The mirror is doubtless defective, the outlines will sometimes be disturbed, the reflection faint or confused…
—George Eliot, Adam Bede
After fifty-some days alone in the Canadian wilderness, Mikey Helton has had enough. Face pressed into the camera, the sordid facts of his existence take inescapable form. He is sick; he is tired; he needs a bath. Picking up his satellite phone, he dials it in. Suddenly, the point of view changes. Mikey is a speck on a beach, growing larger and larger. A tech-clad production team rushes to shore and we watch them disembark from their boat and approach Mikey’s campsite. This isn’t an angle we’ve seen before. Mikey looks thinner, his clothing more unkempt, his conditions more deplorable.1
Nearly every episode of Alone (2015–) ends this way—the climactic scene a compilation of these final shots, offered in near undifferentiated sequence. In Alone, ten contestants elect to live in a remote expanse of wilderness where they must build a shelter, sustain themselves on the land, and fend off predators, all for the chance of winning half a million dollars. The show’s locations—Patagonia, the Northwest Territories—are inhospitable. Filming often occurs into and over the winter. Many contestants go days with little, if any, food, dropping obscene amounts of weight in the process. On the first day, they are left with two hand-held video cameras and instructed to film their experience.

### RECORDS SHOWN
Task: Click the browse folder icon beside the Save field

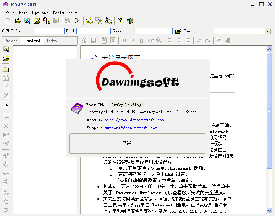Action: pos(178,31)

---

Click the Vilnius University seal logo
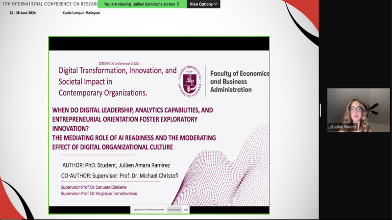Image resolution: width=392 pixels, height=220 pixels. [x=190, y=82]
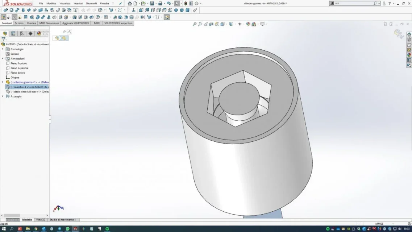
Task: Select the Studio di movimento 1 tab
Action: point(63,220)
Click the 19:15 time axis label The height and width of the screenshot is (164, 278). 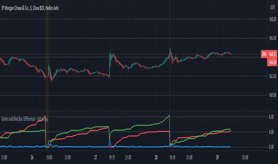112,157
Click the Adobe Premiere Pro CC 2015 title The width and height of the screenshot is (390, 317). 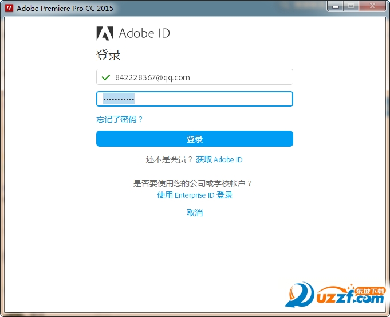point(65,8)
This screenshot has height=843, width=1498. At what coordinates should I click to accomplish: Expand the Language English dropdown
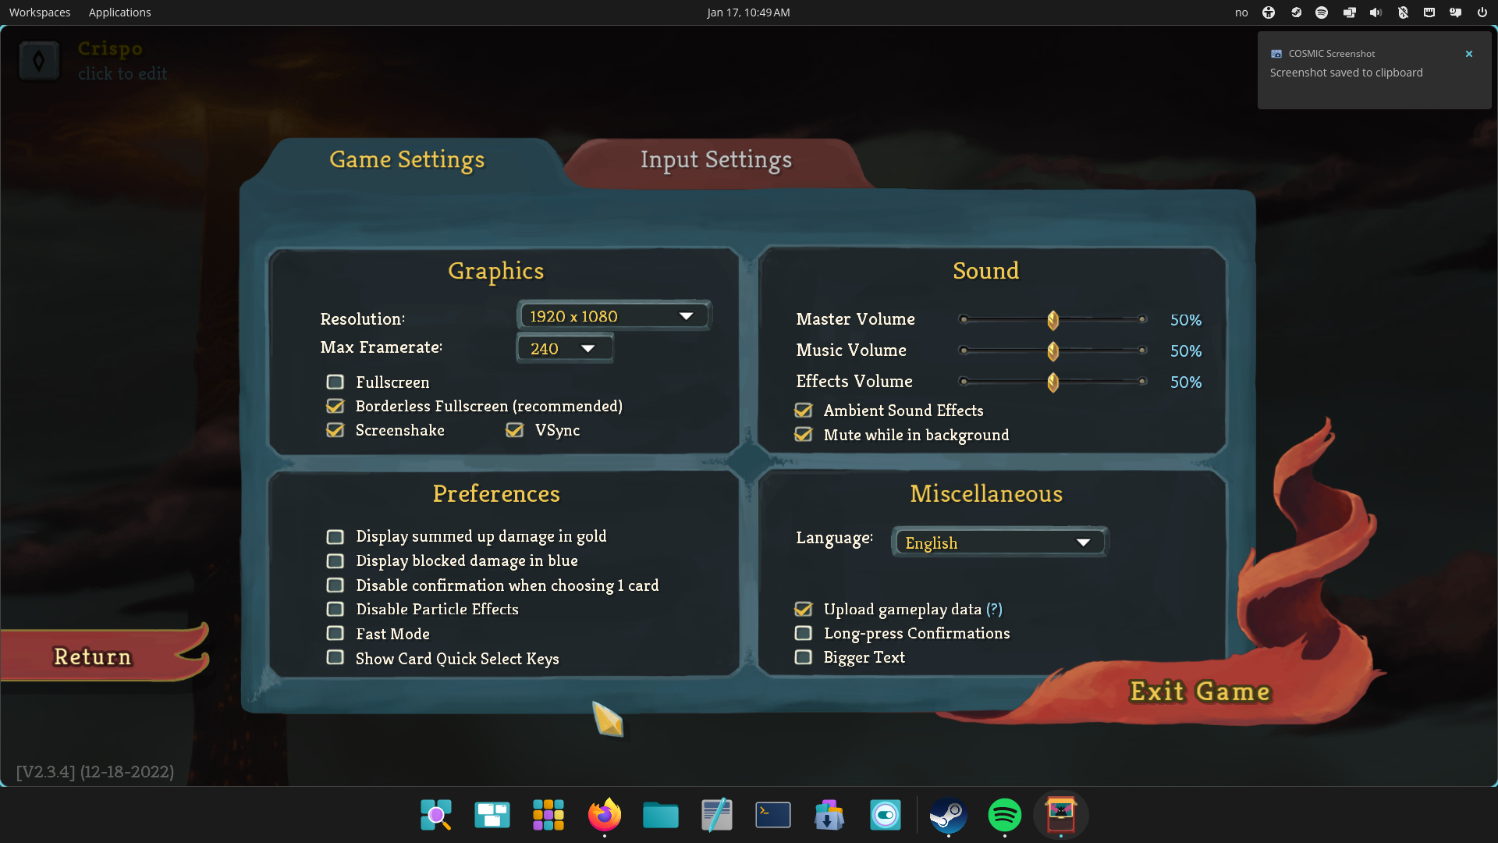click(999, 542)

---

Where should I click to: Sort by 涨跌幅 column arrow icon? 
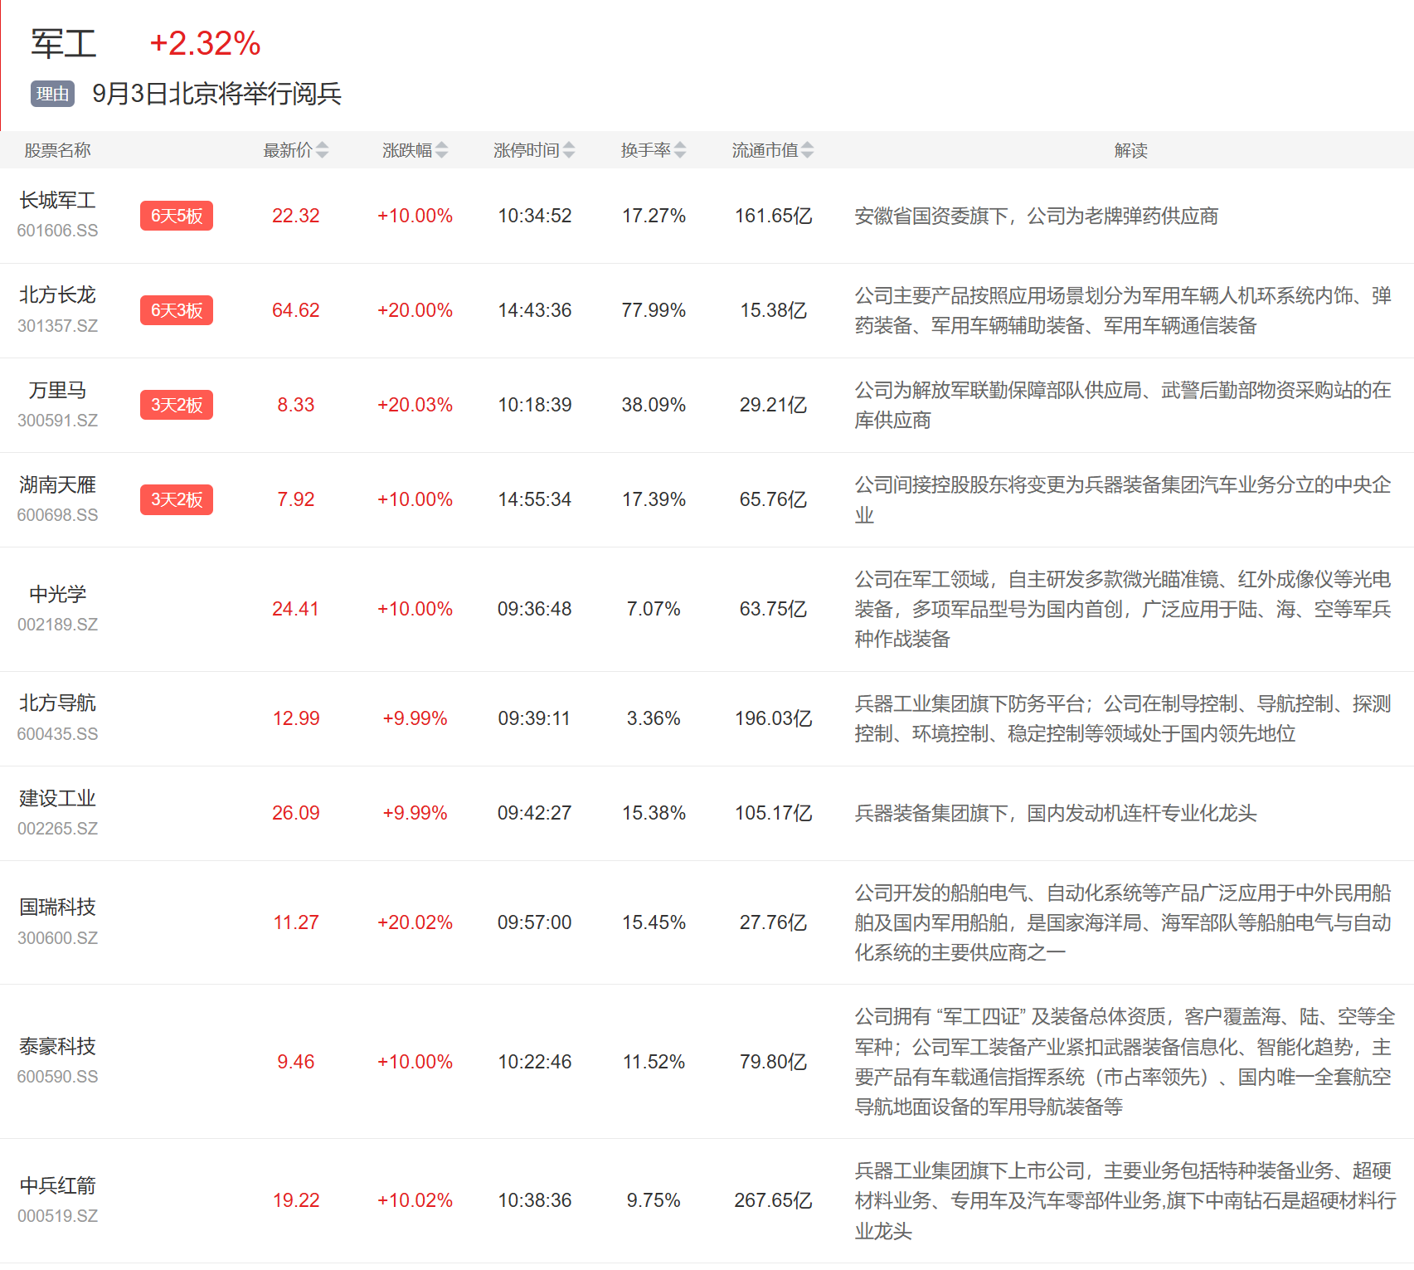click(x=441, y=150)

### WHAT IS EXPECTED
Answer these questions from the passage on Alone.
1. Which novel is the opening quotation taken from?
2. How many contestants take part in Alone?
3. How many hand-held video cameras are the contestants left with on the first day?
The listing has no role in this exercise.

### TASK RESPONSE
1. Adam Bede
2. Ten
3. Two